Parmi les peintres de son temps, Suzanne Valadon (1865-1938) est une exception. L’artiste fait l’objet d’une exposition au Centre Pompidou-Metz, après une précédente à la Fondation Barnes, à Philadelphie, aux Etats-Unis, en 2022, qui avait pour sous-titre « Model, Painter, Rebel » (« Modèle, peintre, rebelle »). C’était une bonne manière de caractériser l’artiste, plus explicite qu’« Un monde à soi », allusion à Virginia Woolf, du sous-titre messin.
Car Suzanne Valadon a entre autres singularités celle d’être entrée dans le monde de l’art non comme une autodidacte ou une élève des Beaux-Arts, mais comme modèle. Née Marie-Clémentine, de père inconnu, près de Limoges, elle vient à Montmartre très jeune, avec sa mère, lingère. Au début des années 1880, après divers petits emplois, elle se produit brièvement dans un cirque comme trapéziste, puis, s’étant blessée, devient modèle.
Sa beauté et son endurance à tenir la pose font sa première notoriété. Elle se fait alors appeler Maria. Pierre Puvis de Chavannes est l’un de ses employeurs les plus réguliers, pour les figures masculines de ses compositions monumentales autant que pour les féminines. Des académiques, tel Jean-Jacques Henner, modèlent leurs nymphes d’après son anatomie. Simultanément, à partir de 1882, elle pose pour des modernes, dont Auguste Renoir, Théophile Steinlen et Henri de Toulouse-Lautrec. Celui-ci, son amant de 1884 à 1888, la renomme Suzanne, parce que, comme la Suzanne biblique, elle se montre nue devant des vieillards. C’est aussi le moment où elle a un fils, Maurice, né en 1883, de sa liaison avec le journaliste espagnol Miquel Utrillo (1862-1934).
Reconnue par Degas
Elle commence alors à dessiner, puis à peindre : tout en posant, elle observe, apprend et s’essaie ensuite au nu et au portrait. Pour sa formation artistique, elle regarde Puvis, Renoir et Lautrec, dont les styles sont pour le moins différents. Mais cet apprentissage ne suffit pas à expliquer la netteté de sa ligne, qui définit la figure en longs traits continus, ni sa manière de supprimer ou de réduire à très peu ce qui est accessoire – objets ou meubles. Sa maîtrise est bientôt reconnue par Degas, un homme fameux pour son mauvais caractère, sa misogynie et la sévérité de ses jugements.

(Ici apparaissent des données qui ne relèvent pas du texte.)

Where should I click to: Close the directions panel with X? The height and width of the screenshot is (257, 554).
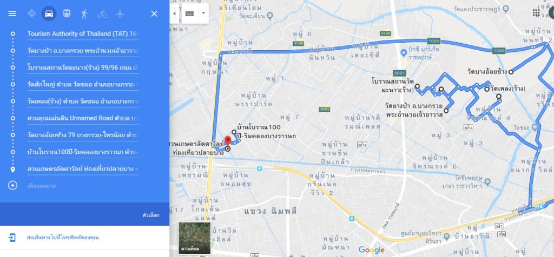point(154,13)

Dans la seconde moitié des années 1890, ils se voient souvent et le peintre, l’adoptant pour ainsi dire comme son unique élève, l’aide alors à se perfectionner dans le domaine de la gravure. De moins en moins modèle, de plus en plus artiste, elle a un temps pour amant Erik Satie, qui se désespère quand elle le quitte. Elle épouse en 1896 un fondé de pouvoir fortuné : elle peut désormais peindre sans relâche. Elle ne cesse plus jusqu’à sa mort, en dépit des accidents familiaux de sa vie privée, dont l’alcoolisme chronique de son fils, Maurice Utrillo.